Ever since Apple has launched its first iPhone in 2007, Apple has made market-settings strides in hardware, software and channel development to grab mindshare and market share. Demand has been so strong that even models that have been out for two three years are still being sought. Without release of a new phone Apple overtook Nokia and new force Samsung to be the top smart phone seller in the second quarter. The market is eagerly waiting for the launch of iPhone5 with an upgraded version of camera (10 mega pixel from 5 mega pixel in iPhone4), an iOS 5, the platform for iPhone5 with A5 processor which is already in iPad2. Although the delay has been disappointing, Apple has posted record revenue and record net profit during the last quarter.

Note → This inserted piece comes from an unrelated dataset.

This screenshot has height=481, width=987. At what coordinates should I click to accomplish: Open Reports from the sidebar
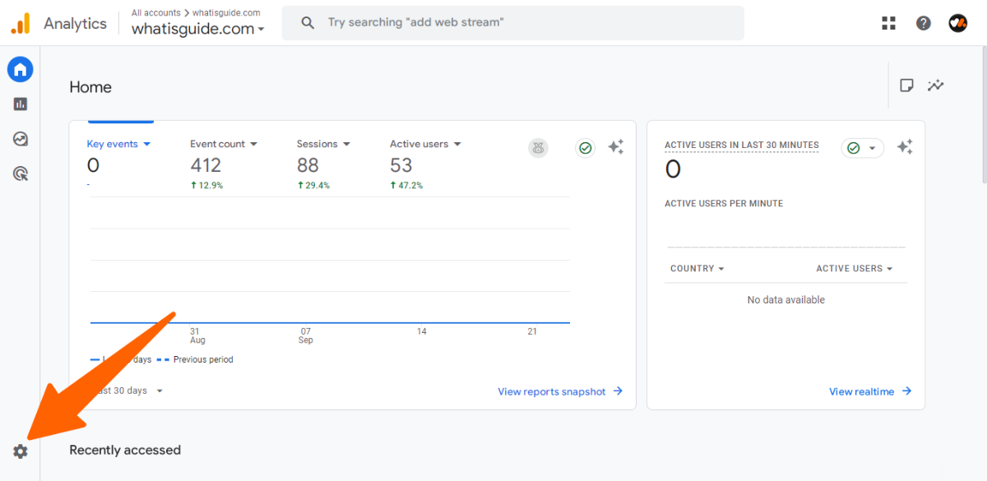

Its nearest rival, Samsung jumped from having 5.6% share to 16.2% market share in the second quarter of this year. Its success can be attributed to the global popularity of its flagship Galaxy S Smart phones with the best seller being the Galaxy S II, five million sold in 85 days of its release. Assuming an optimistic trend, Samsung within 12 months will likely sell 20 million units of the Android-based Galaxy SII, which is still a fourth to the 69.3 million units of the iPhone (most of the iPhone 4) delivered by Apple for the 12 months ended June 25, 2011.
As for other rivals, Research in Motion, the creator of the BlackBerry, has lost market share, and Nokia is still in production mode for a new smart phone line.